Subsequently, the arrival of migratory birds decreased.
” Lake encroachment has also been attributed as one of the primary reasons for the vanishing species of migratory birds. Arathi adds, “Earlier only the local people had access to lakes for their farming needs. However, when the limits of Bangalore increased, lakes started getting encroached and subsequently, the lake periphery started shrinking and became a dumping ground for debris and plastic bags. This has had a huge impact on the lake habitat.”
Prasanna, a 55-year-old Bangalorean, associated with reviving the Puttenahalli Lake says, “Bangalore was once a transit point for birds. Even the lakes were fortified by bandhs on one side by the erstwhile rulers.

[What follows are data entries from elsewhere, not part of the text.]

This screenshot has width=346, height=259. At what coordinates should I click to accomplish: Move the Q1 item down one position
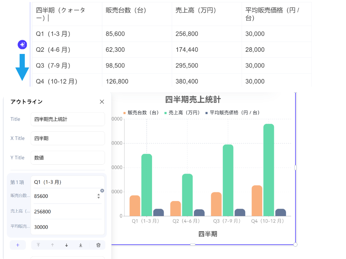pos(66,245)
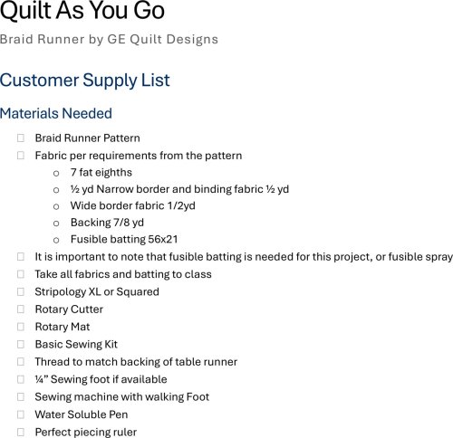The image size is (453, 438).
Task: Click the Fusible batting 56x21 line
Action: point(124,239)
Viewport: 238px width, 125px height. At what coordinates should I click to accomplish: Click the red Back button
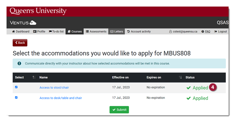20,43
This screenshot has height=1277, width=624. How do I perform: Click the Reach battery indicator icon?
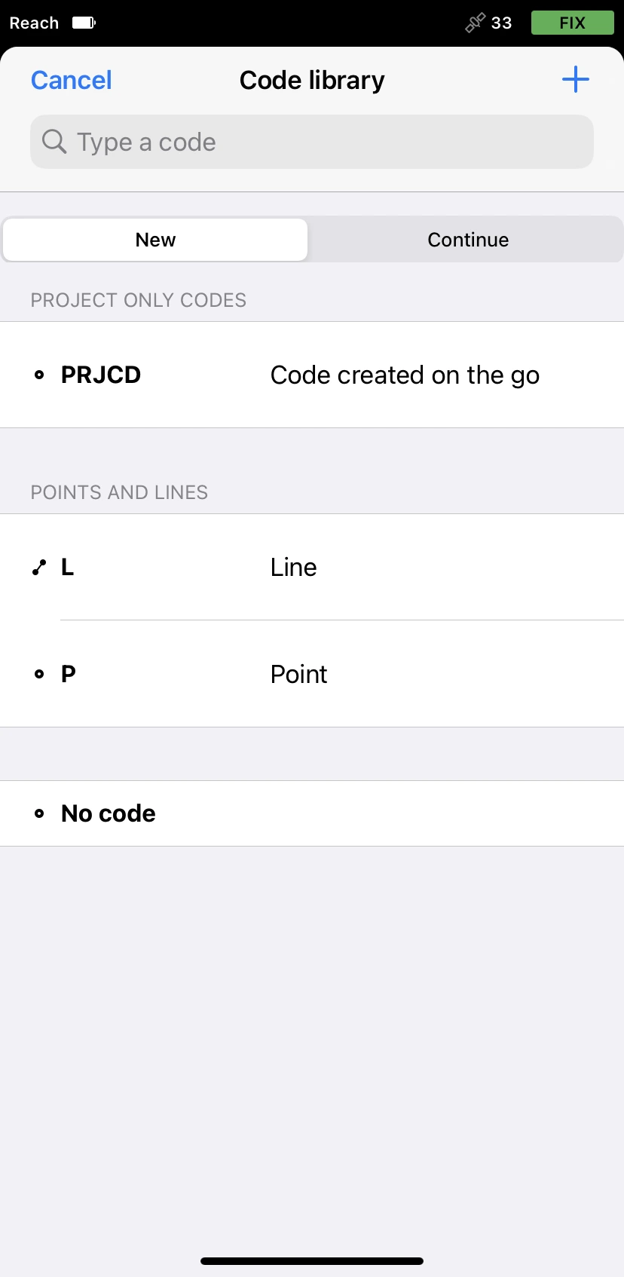coord(84,23)
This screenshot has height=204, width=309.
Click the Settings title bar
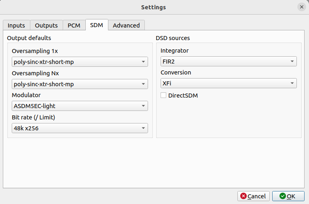coord(153,7)
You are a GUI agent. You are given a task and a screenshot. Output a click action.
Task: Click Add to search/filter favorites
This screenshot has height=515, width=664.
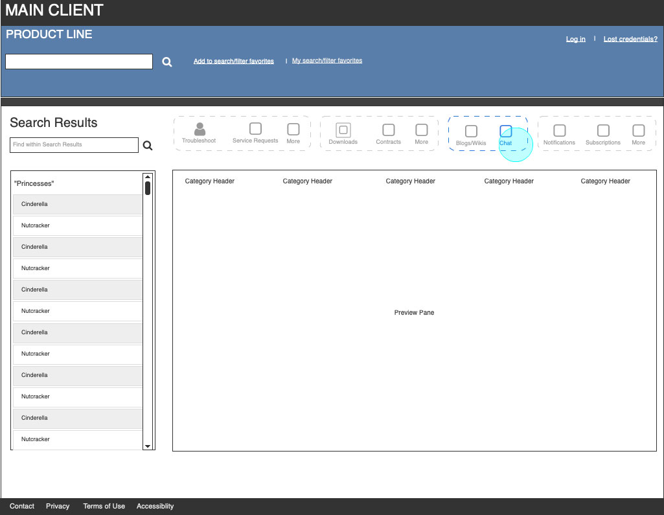point(234,62)
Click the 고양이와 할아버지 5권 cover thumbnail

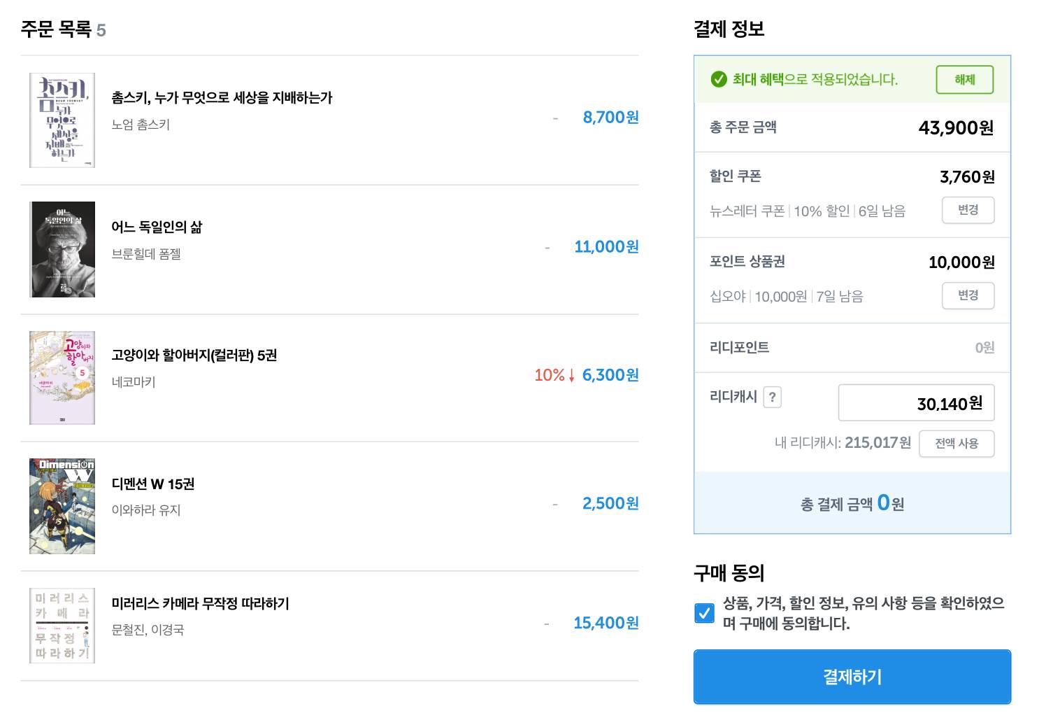tap(62, 378)
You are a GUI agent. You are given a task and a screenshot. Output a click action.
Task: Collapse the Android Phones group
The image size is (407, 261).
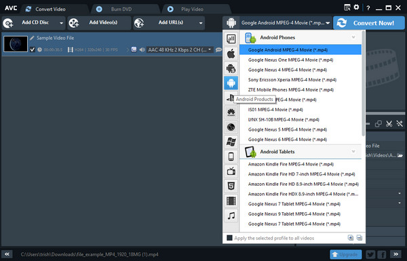(x=353, y=37)

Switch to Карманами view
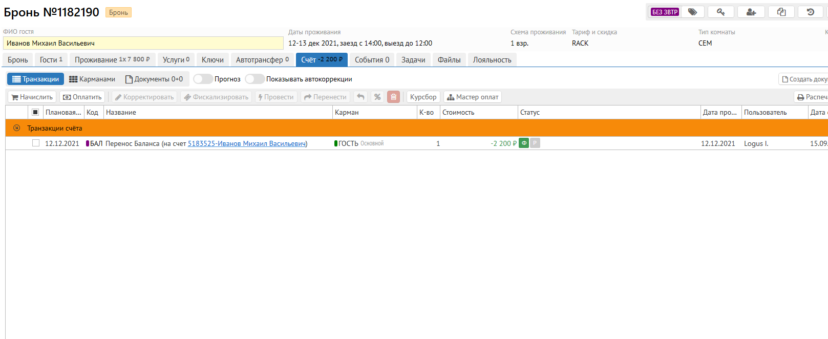tap(92, 79)
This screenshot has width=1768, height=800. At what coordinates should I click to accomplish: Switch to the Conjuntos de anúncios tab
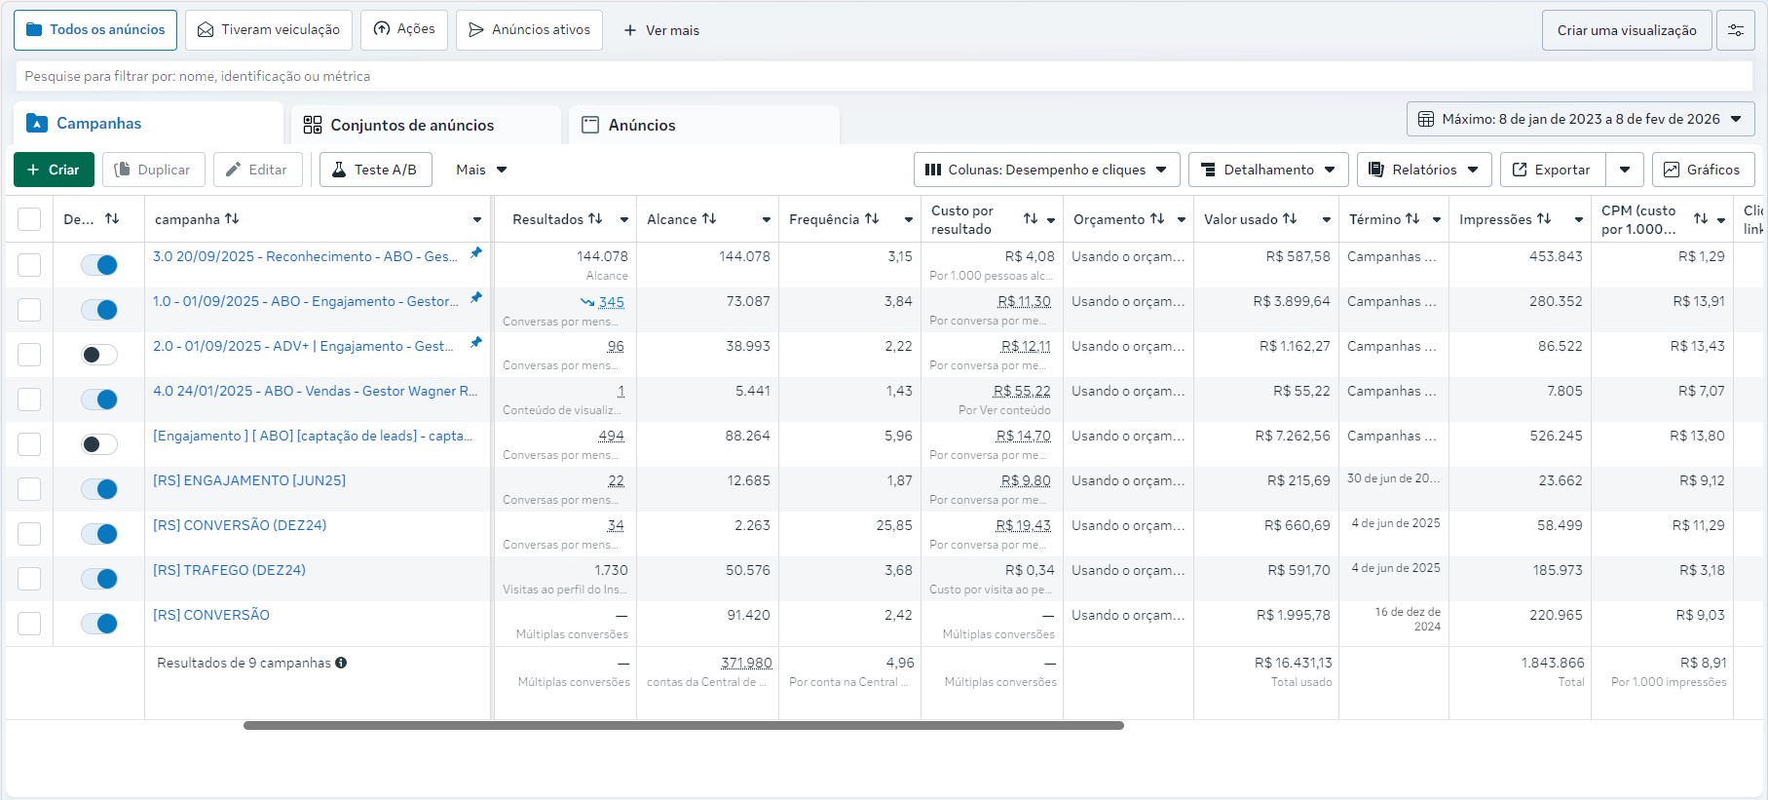[412, 125]
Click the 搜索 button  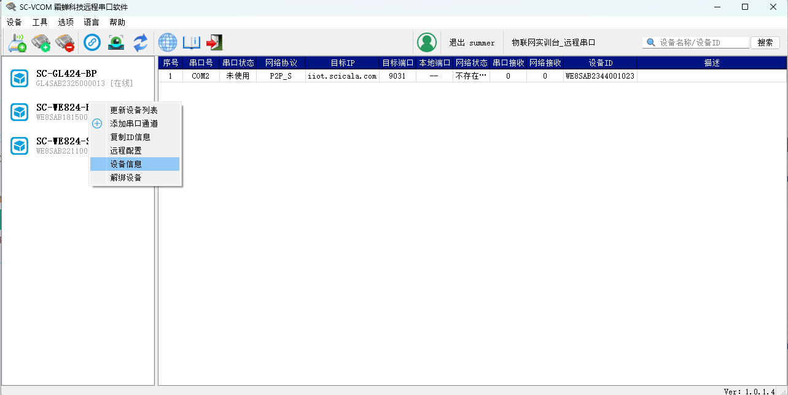pos(765,43)
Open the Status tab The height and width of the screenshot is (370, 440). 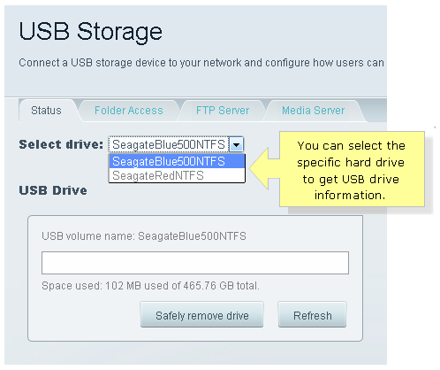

A lot of paddy was also winnowed near the lakes. Most of the area was marshy supporting a large number of birds, frogs and snakes. Never did we see a lake disturbed in any way. It was always as pristine as it should be.
You would be surprised that there was no habit of taking your children to the lakes to watch the arrival of migratory birds because we were so used to seeing them.
” An important aspect of degradation is the lack of connectivity between the lakes. Giving more details, Prasanna added, “There were two openings for all the lakes, the inlet and the outlet. The outlet refers to the side where the lakes flows to join another lake.
For example Yediyur Lake would join Chennamma Lake and flow westwards to meet the Vrishabhavathi river.
Well, now all that is history. Inlet comprised of mostly an area like the woods with wildlife like fox, jackals and mongoose. There was a time when Madiwala lake was a visual treat to one’s eyes.
” Sharada Gopal Krishna, a housewife from Ashrama Road, Yelachenahalli recalls, “We had mango grove next to our house and an empty plot. This attracted lot of sparrows to our garden.
Then many mobile towers were installed in the locality and the mango grove too gave way to a multi-storied complex with the result, the sparrows slowly vanished from our vicinity.”